**SUPPLIED INFORMATION:**
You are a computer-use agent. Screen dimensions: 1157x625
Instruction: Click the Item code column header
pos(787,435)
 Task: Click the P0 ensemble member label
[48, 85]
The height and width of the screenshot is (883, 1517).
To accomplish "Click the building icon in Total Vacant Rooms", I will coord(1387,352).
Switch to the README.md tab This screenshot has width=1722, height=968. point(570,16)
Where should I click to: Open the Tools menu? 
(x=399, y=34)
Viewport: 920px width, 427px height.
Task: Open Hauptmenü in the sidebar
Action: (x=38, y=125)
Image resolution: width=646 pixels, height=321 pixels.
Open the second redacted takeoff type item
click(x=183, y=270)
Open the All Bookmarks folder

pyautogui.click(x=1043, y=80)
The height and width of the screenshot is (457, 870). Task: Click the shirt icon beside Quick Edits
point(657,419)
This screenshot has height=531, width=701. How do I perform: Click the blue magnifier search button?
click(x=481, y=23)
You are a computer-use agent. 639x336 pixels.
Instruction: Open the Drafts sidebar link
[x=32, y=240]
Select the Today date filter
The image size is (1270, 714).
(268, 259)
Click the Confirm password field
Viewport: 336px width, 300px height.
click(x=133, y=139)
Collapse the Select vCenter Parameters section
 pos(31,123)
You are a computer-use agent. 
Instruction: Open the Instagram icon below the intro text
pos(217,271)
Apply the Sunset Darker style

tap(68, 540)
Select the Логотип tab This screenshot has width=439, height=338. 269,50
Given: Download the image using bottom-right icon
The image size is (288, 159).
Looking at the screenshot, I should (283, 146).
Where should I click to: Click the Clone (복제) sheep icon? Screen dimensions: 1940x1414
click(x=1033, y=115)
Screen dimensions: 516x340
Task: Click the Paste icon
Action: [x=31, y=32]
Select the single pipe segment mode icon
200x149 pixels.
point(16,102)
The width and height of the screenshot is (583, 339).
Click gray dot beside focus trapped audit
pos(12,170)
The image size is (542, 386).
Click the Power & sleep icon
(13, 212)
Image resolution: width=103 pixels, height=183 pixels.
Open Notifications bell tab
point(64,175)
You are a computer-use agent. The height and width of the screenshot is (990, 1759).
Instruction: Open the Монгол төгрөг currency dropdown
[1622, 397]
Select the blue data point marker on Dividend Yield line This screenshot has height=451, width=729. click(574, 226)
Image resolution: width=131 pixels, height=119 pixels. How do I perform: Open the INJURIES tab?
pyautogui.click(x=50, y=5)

**WRITTEN REQUEST:** Rewrite the records from the line containing "Image resolution: width=103" through the line containing "Select the blue", changing "Notifications" to "Alerts" and leaving everything else unchanged. Return only those lines.

**TASK ANSWER:**
Image resolution: width=103 pixels, height=183 pixels.
Open Alerts bell tab
point(64,175)
You are a computer-use agent. The height and width of the screenshot is (990, 1759).
Instruction: Open the Монгол төгрөг currency dropdown
[1622, 397]
Select the blue data point marker on Dividend Yield line This screenshot has height=451, width=729. click(574, 226)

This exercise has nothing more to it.